What is expected
Please pull from the Christmas diabetes post the passage starting with "I had just finished" and going on through "the little bugger.", copying it word for word.

++++ Provided passage

Friday, December 26, 2008

I almost said this was a terrible Christmas. I was going to hilight the high blood sugars and the lows, and point out how diabetes does not take a Christmas Hiatus.
But I got about halfway through this story and it hit me how the little things can make or break an entire holiday.
This year things were just too rushed. I wanted to spend time sitting on the sofa with James, sipping coffee, while we watched the kids open surprises that would make their young eyes light up with joy. I wanted to enjoy how sweetly the kids got along on Christmas day, just as I remember my brother and I doing as kids... Playing together, getting along, laughing... while my parents sat in thier pajamas for an extra long time and we layed on our backs with our heads under the Christmas tree, basking in the glory of the day being all about us getting what we wanted while we gazed up at the lights and talked to each other out of happiness.
But this year... It was just too busy.
James had foot surgery on the 23rd, (had to get it in by the end of the year, for insurance purposes) And that caused loads of paperwork to have to be done for the days preceeding, and of course, one of the nurses at my work quit, her last day being the 19th, so I had to be on call more often, and all the shopping was last minute, and I was wrapping presents on Christmas day still, all the while stopping to feed a hungry baby, stop kids from arguing, and make a futile attempt to pick up some of the slack with James being a foot shy of a helpful husband. (he is usually more than helpful... In fact, I need him... just dont tell him I said that out loud)
I found myself wishing I could stop the clock and just enjoy....
And to make things glorious, Nolan lost his kit twice at Grandma and Grandpa Deans house house.
I had just finished feeding the fussy baby and told him to check when he admitted to me that he could not find it, and walked into the kitchen to ask if anyone had seen it.
What did not surprise me was the immediate response of all the adults around, "OH he lost his blood sugar kit? I have not seen it.... and then they all ask around, and do some looking, not find it, and go back to what they were doing, assuming I had located the little bugger.
But I was still looking. Once in awhile, someone would ask if we found it... show some concern, and then go back to what they were doing.
And they probably don't see the importance of it. I used to become really upset when people did not understand... But now I dont feel bad about it. I am no longer on a quest to make the whole world see how crucially he needs his supplies. I have given up on that with no hard feelings. Sure, it would be nice, but that's not realistic, and they are just being who I was before I had a kid with Diabetes.

++++++++
++++ Data section

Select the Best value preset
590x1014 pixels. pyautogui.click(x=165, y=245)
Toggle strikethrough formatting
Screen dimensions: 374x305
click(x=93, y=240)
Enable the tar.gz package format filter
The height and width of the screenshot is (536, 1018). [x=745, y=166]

++++++++
++++ Data section

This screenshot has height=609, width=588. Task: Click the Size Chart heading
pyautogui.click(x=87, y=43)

++++++++

Your solution
I had just finished feeding the fussy baby and told him to check when he admitted to me that he could not find it, and walked into the kitchen to ask if anyone had seen it.
What did not surprise me was the immediate response of all the adults around, "OH he lost his blood sugar kit? I have not seen it.... and then they all ask around, and do some looking, not find it, and go back to what they were doing, assuming I had located the little bugger.